**Supplied passage:**
=== Section Start ===
Very interesting thread. Here's a question for the experts:
I made my first batches of pickles last summer: pickling cucumbers in either white wine vinegar or red wine vinegar. They turned out extremely tart. At the time, I remember reading that you had to use vinegar with at least a 5% acidity.
I've since seen a lot of recipes that call for a mixture of water and vinegar. This seems like it would produce a less tart pickle. But doesn't watering down the mixture violate the rule to pack the cucumbers in a liquid with 5% acidity?
Thanks!

Ah - you are asking the ever present acidity/food safety question that the Ball Blue Book and the USDA enforce absolutely strictly with no wiggle room. 5% acidity is the golden rule of canning.
It is up to you.
The way I get around it with cucumber pickles is to make a 2 to 1 or sometimes a 3 to 1 ratio of vineger/water, bring all to a boil for ten minutes, pour into the loaded jar and go straight to the fridge so that I can live with myself, and still eat the pickle.
Now, even at 2 or 3 to 1 the USDA recommends an extended processing time for the canned pickles (various, depending upon wether you are doing a boiling water bath or canning under pressure, jar size, etc.) that actually cooks the cucumber in the process and has a detrimintal effect on crispness.
=== Section End ===
**Given data:**
=== Section Start ===
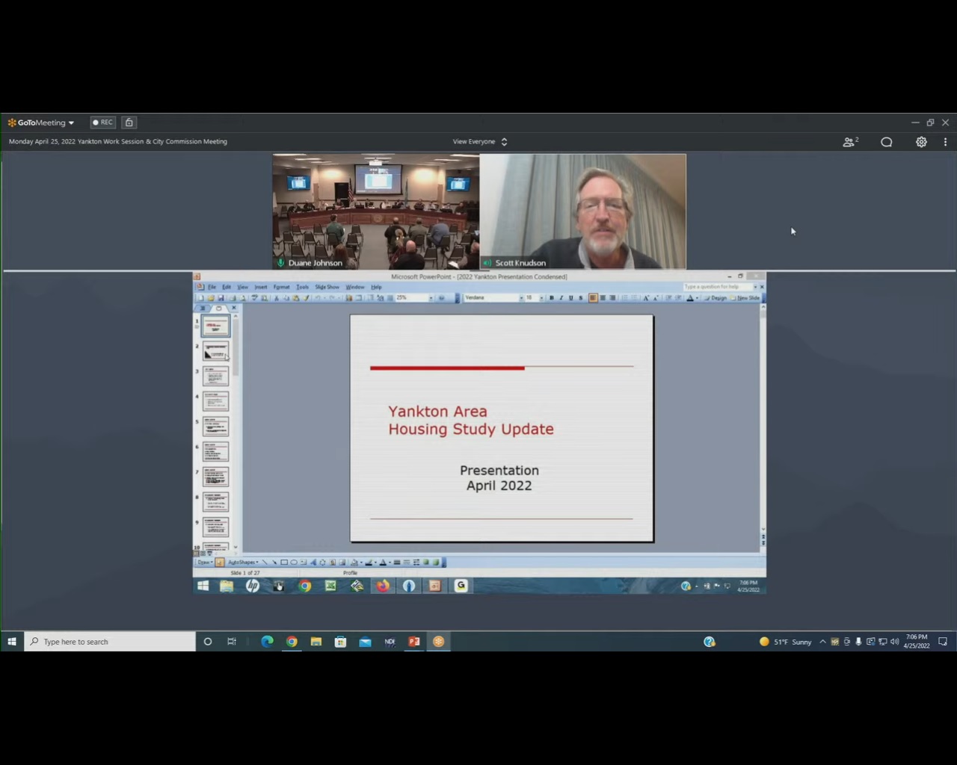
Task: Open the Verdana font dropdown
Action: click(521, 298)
=== Section End ===
=== Section Start ===
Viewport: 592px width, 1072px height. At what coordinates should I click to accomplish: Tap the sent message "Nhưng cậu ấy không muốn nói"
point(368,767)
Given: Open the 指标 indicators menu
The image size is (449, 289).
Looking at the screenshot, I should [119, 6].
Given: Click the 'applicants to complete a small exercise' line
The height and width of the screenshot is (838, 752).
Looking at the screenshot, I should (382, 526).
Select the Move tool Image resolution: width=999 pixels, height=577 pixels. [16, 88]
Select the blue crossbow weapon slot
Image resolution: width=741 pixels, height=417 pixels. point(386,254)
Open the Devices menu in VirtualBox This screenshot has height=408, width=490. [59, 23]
=== Section End ===
=== Section Start ===
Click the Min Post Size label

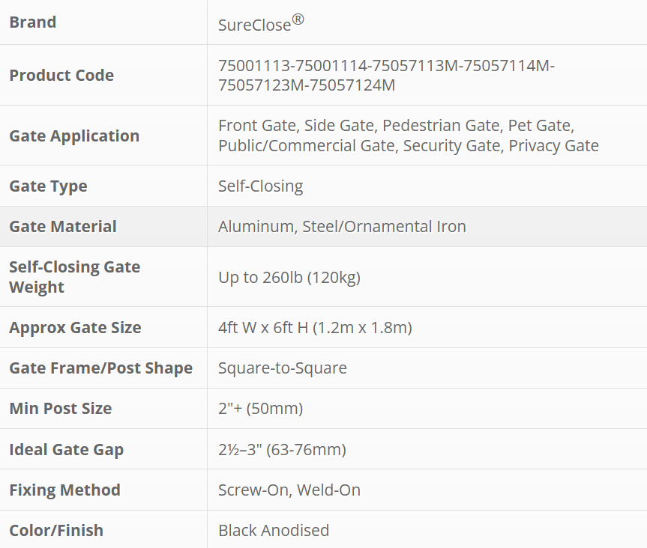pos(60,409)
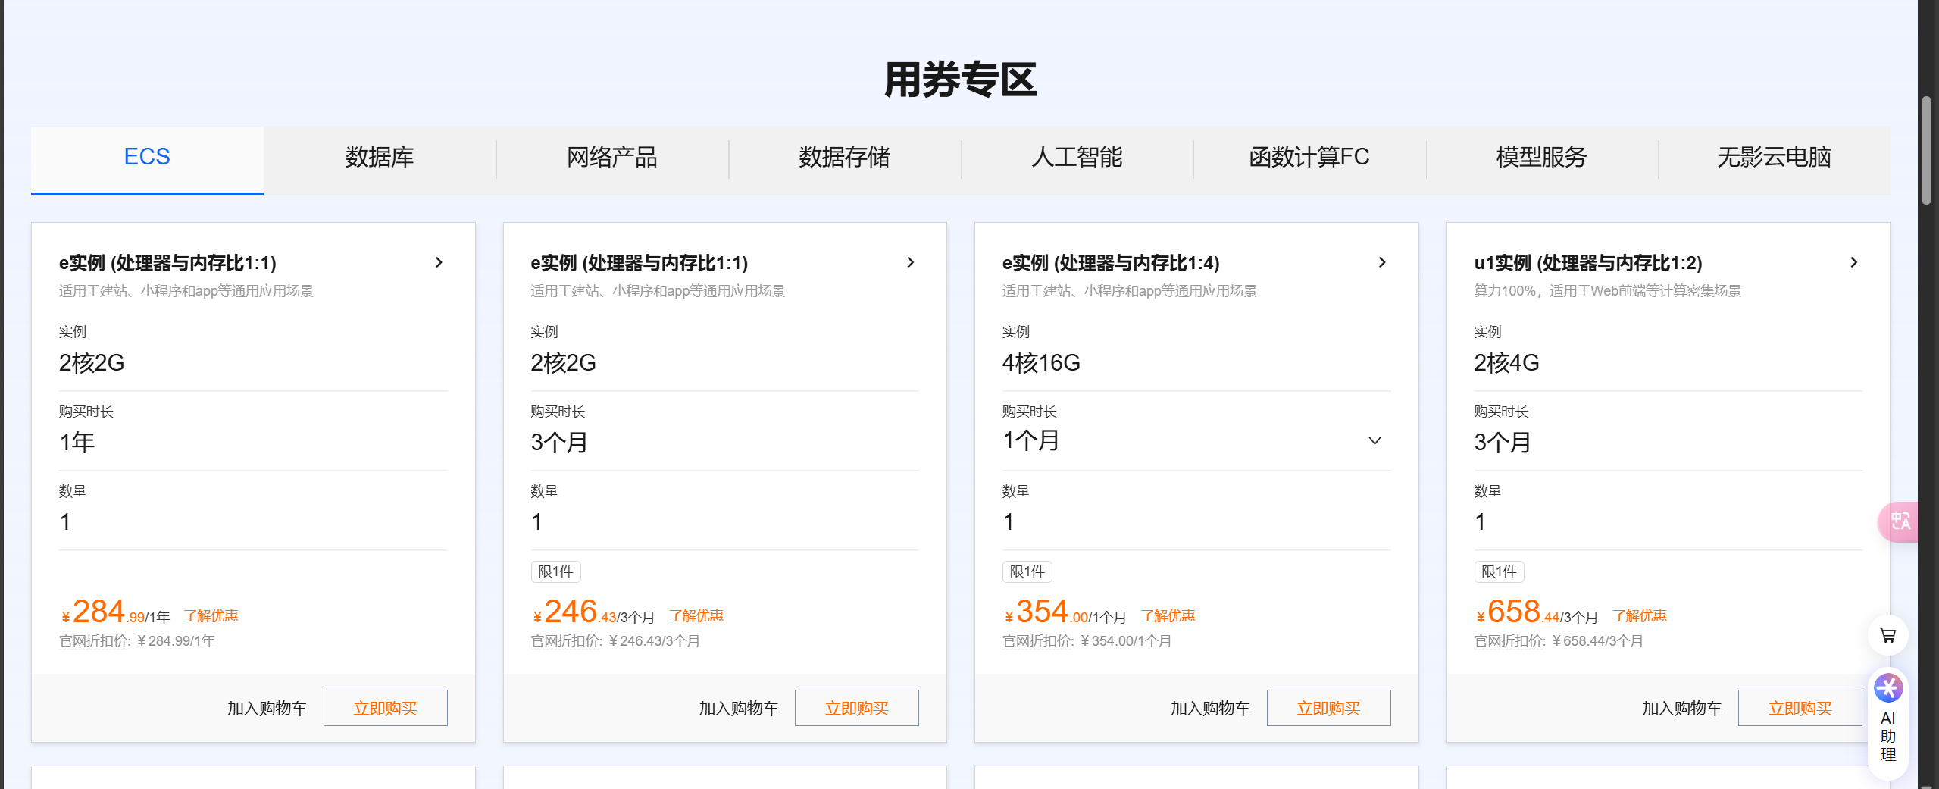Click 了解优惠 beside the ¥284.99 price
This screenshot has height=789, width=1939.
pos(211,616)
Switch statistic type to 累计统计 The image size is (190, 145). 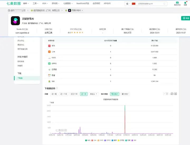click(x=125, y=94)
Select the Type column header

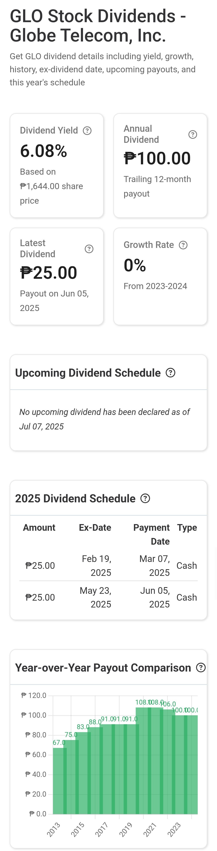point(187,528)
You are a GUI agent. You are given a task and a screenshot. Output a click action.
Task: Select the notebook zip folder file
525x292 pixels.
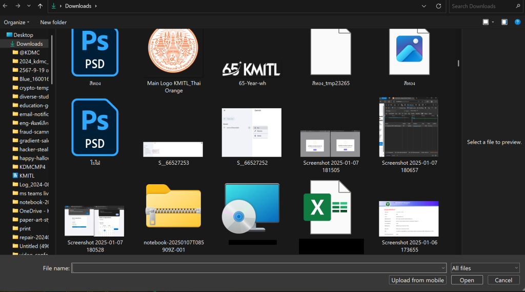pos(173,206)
=== Section End ===
**Required tasks:**
a: Answer from the pickling thread:
(i) Which two vinegars did the first poster use for last summer's pickles?
(ii) What vinegar-to-water ratios does the reply say it uses for cucumber pickles?
(iii) Where does the reply say the jar goes right after the boiled liquid is poured in?
b: Write a continuation of the pickling thread, starting after its final sentence.
The material plays no part in any of this.

**Response list:**
a:
(i) White wine vinegar or red wine vinegar.
(ii) 2 to 1, or sometimes 3 to 1.
(iii) Straight to the fridge.

b:
Two ways to get around that are to either lime the cucumbers in advance, or use a product called "pickle crisp" as an additive. The end result is a pickle that can be processed under heat that is sufficient to kill any bacteria, but will retain a crisp finish to the tooth, because of the addition of calcium to the pourous cucumber. It takes time and study. I am sort of a lazy pickler.
All that being said, gazillions of pickles were made using the "open kettle" method (that is, stuffing the sterlized jars with the raw veg, bringing the brine to a boil and boiling ten minutes, then filling the jar to overflowing and slapping a lid on it) for a very long time, over many generations and decades. They went into the pantry as soon as they cooled off enough to handle, and stayed there all winter, consumed on a regular basis.
Some of those folks died and were in the cemetary by 40 though, so who knows?